TASK GOAL: Show each line of the data below that contains the word "pixels", matching case exactly.

Stored data entries:
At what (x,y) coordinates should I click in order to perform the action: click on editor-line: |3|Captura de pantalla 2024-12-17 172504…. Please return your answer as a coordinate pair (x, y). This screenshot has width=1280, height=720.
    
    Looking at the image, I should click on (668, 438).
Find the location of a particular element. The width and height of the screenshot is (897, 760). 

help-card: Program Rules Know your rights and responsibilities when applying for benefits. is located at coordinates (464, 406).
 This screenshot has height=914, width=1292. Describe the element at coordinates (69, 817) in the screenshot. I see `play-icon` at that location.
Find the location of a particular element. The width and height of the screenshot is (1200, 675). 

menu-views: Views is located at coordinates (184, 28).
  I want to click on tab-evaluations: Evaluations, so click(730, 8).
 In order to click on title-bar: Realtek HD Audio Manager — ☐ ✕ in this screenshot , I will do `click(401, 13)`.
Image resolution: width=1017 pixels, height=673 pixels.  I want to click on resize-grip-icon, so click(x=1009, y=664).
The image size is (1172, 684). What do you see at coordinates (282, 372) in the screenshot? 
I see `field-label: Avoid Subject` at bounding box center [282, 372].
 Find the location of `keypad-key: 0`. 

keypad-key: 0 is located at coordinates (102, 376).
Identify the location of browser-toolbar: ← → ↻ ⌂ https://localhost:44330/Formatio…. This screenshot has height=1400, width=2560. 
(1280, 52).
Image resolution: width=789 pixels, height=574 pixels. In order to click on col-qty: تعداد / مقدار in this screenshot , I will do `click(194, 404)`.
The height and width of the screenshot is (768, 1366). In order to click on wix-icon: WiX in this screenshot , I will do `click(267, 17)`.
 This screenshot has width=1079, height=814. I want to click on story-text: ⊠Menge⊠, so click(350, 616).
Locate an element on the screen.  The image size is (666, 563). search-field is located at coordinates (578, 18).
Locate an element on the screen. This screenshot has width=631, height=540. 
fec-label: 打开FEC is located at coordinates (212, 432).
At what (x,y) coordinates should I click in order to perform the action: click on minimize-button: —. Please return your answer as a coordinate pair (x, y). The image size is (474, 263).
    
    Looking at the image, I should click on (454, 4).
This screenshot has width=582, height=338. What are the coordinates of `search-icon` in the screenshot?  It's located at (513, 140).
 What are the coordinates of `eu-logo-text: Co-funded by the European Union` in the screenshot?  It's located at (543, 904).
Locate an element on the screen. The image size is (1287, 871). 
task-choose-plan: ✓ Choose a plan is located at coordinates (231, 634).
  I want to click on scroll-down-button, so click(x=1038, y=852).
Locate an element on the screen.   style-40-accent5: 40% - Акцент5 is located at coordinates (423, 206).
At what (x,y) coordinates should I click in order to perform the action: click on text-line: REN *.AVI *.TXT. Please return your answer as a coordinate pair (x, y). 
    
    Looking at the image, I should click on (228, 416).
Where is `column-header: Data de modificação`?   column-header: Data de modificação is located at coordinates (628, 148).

REPLY TO THE TASK:
Image resolution: width=1017 pixels, height=673 pixels.  I want to click on resize-grip-icon, so click(x=1009, y=664).
Image resolution: width=789 pixels, height=574 pixels. In order to click on col-qty: تعداد / مقدار in this screenshot , I will do `click(194, 404)`.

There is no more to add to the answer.